[Excerpts from a dataset]
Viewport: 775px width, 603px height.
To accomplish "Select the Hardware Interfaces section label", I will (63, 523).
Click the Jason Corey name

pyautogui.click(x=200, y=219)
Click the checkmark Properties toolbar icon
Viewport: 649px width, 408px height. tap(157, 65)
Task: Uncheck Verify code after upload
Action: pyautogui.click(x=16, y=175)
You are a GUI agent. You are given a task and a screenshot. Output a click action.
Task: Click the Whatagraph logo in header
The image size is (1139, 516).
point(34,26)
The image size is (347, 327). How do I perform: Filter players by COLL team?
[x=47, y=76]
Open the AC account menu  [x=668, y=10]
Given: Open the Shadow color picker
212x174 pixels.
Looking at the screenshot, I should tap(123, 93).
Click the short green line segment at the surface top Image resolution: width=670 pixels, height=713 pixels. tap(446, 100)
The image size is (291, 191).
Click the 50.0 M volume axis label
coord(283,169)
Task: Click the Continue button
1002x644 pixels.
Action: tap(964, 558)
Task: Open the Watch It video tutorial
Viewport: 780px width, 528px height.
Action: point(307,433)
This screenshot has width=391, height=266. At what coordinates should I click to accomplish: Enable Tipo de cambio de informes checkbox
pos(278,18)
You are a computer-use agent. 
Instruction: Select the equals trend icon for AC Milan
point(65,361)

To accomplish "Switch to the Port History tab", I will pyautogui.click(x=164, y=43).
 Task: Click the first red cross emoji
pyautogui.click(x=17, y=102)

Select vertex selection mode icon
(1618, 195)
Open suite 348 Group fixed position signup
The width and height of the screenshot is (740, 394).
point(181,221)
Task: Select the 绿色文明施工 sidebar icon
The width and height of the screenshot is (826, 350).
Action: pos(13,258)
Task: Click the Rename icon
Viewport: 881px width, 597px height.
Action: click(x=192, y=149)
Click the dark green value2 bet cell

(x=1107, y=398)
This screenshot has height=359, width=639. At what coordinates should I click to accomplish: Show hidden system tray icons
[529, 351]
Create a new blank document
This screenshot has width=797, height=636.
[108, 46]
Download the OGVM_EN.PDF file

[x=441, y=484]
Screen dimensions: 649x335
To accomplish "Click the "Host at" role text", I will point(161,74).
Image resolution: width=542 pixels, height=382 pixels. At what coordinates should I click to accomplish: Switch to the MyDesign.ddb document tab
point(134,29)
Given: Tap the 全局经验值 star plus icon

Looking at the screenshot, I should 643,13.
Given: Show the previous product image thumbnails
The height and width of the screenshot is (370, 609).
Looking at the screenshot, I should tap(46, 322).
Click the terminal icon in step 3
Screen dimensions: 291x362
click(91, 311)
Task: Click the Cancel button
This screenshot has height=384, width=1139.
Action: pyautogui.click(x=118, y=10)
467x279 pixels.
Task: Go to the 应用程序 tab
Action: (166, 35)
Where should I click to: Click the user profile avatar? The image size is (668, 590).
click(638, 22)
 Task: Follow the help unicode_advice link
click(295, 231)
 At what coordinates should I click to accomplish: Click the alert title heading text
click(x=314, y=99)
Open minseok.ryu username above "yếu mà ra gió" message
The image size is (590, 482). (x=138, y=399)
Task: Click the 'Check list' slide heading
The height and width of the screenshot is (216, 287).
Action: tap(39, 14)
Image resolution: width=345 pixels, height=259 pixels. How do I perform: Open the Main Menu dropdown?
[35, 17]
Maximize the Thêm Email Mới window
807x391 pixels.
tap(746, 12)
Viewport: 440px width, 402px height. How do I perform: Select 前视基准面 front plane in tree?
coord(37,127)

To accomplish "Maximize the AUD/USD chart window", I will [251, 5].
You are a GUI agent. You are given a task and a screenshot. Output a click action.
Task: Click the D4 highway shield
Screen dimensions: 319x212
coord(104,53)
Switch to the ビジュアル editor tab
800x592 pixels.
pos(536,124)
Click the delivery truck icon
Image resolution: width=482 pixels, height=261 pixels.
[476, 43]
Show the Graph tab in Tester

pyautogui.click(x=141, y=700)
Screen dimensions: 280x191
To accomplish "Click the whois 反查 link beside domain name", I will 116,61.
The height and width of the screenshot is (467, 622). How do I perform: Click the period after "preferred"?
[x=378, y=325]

BRIEF. Filter the entries and copy out every line with the word "button".

OUTPUT FOR THIS TASK.
Task: Click the Continue button
Task: Click the Cancel button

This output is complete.